Pascoe Penelope P, Bartlett Mitchell, Shaw Justine, Trebilco Rowan, Weldrick Christine K, Jones Holly P
University of Tasmania Institute for Marine and Antarctic Studies, Ecology and Biodiversity, Hobart, Tasmania, Australia.
Independent Contractor, Nelson, New Zealand.
Ecol Appl. 2025 Jun;35(4):e70030. doi: 10.1002/eap.70030.
Invasive mammal eradications are commonplace in island conservation. However, post-eradication monitoring beyond the confirmation of target species removal is rarer. Seabirds are ecosystem engineers on islands and are negatively affected by invasive mammals. Following an invasive mammal eradication, the recovery of seabird populations can be necessary for wider ecosystem recovery. Seabirds fertilize islands with isotopically heavy nitrogen, which means that nitrogen stable isotope analysis (δN) could provide a useful means for assessing corresponding change in ecosystem function. We quantified decadal changes in δN on eight temperate New Zealand islands subject in pairs to distinct mammal invasion and seabird restoration histories: invaded, never-invaded, invader-eradicated, and undergoing active seabird restoration. First, we investigated long-term changes in δN values on individual islands. Second, we used a space-for-time analysis to determine whether δN levels on islands from which invaders had been removed eventually recovered to values typical of never-invaded islands. On each island, soil, plants (Coprosma repens, Coprosma robusta, and Myrsine australis), and spiders (Porrhothelidae) were sampled in 2006/2007 and 2022, allowing δN change on individual islands over 16 years to be assessed. Combined, the samples from invader-eradicated islands provided a 7- to32-year post-eradication dataset. Change in δN was only detected on one island across the study period, following the unexpected recolonization of seabirds to an invaded island. Invader-eradicated islands generally had higher δN values than invaded islands; however, they were still lower than never-invaded islands, and there was no trend in δN with time since eradication. This, and the measurable increase in δN following seabird recolonization on one island, may suggest that δN change occurs rapidly following invader eradication but then slows, with δN values staying relatively constant in the time period studied here. Isotope and seabird population studies need to be coupled to ascertain whether plateauing in δN reflects a slowing of seabird population growth and subsequent basal nutrient input or whether the baseline nutrients are entering the ecosystem but then not propagating up the food web.

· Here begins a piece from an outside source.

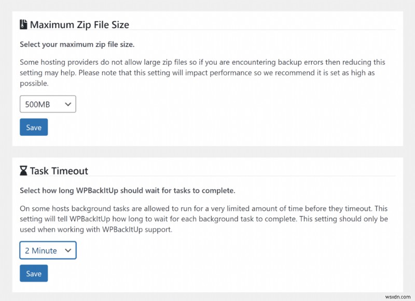Click the hourglass icon beside Task Timeout

coord(23,171)
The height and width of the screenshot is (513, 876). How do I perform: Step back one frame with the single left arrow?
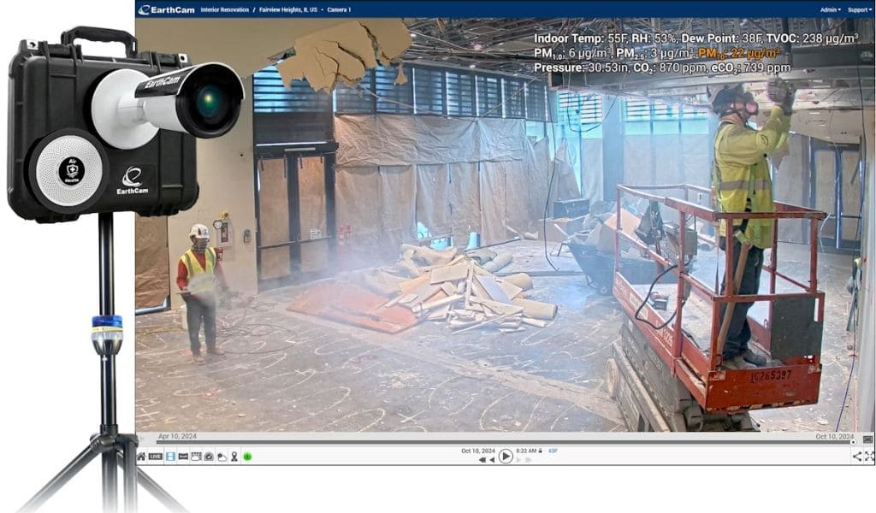click(x=492, y=460)
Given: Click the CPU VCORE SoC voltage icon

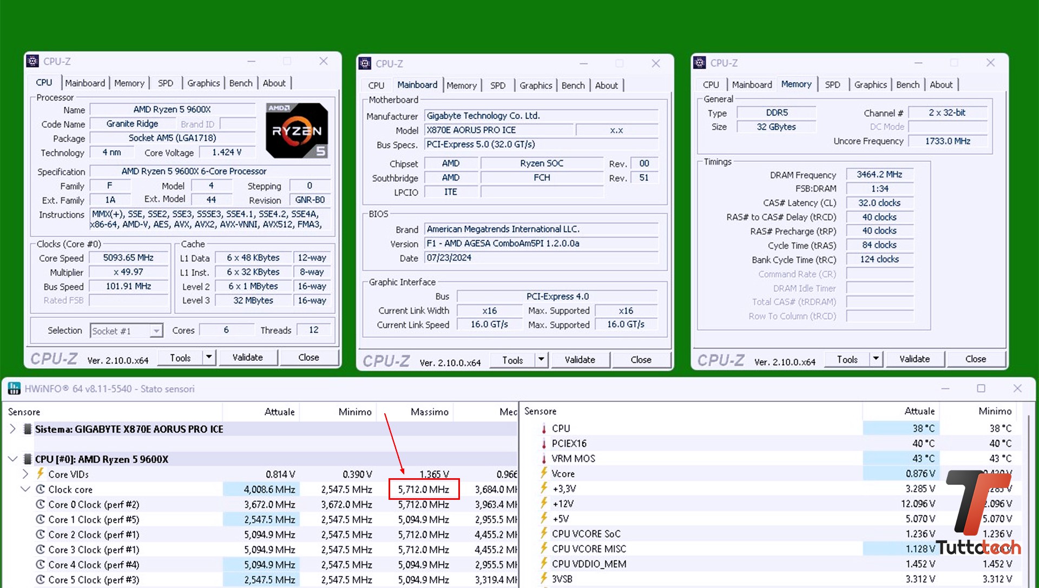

在岛屿保护中,根除入侵哺乳动物是常见做法。然而,在确认目标物种被清除之后进行的根除后监测却较为少见。海鸟是岛屿生态系统的工程师,会受到入侵哺乳动物的负面影响。在根除入侵哺乳动物之后,海鸟种群的恢复对于更广泛的生态系统恢复可能是必要的。海鸟用同位素重氮给岛屿施肥,这意味着氮稳定同位素分析(δN)可以为评估生态系统功能的相应变化提供一种有用的方法。我们对新西兰八个温带岛屿的δN年代际变化进行了量化,这些岛屿成对呈现出不同的哺乳动物入侵和海鸟恢复历史:被入侵、从未被入侵、入侵者已被根除以及正在积极进行海鸟恢复。首先,我们研究了各个岛屿上δN值的长期变化。其次,我们采用时空分析来确定已清除入侵者的岛屿上的δN水平最终是否恢复到从未被入侵岛屿的典型值。在2006/2007年和2022年,对每个岛屿的土壤、植物(匍匐滨藜、粗壮滨藜和南方铁仔)以及蜘蛛(拟壁钱科)进行了采样,从而能够评估各个岛屿在16年里的δN变化。综合来看,来自入侵者已被根除岛屿的样本提供了一个根除后7至32年的数据集。在整个研究期间,仅在一个岛屿上检测到了δN的变化,原因是海鸟意外重新回到了一个被入侵的岛屿。入侵者已被根除的岛屿的δN值通常高于被入侵岛屿;然而,它们仍然低于从未被入侵的岛屿,并且自根除以来δN没有随时间变化的趋势。这一点,以及一个岛屿上出现海鸟重新定居后δN的可测量增加,可能表明在根除入侵者之后δN变化迅速,但随后放缓,在此处研究的时间段内δN值保持相对稳定。需要将同位素研究和海鸟种群研究结合起来,以确定δN的稳定是否反映了海鸟种群增长放缓以及随后基础养分输入的减少,或者基线养分是否正在进入生态系统但随后没有在食物网中向上传播。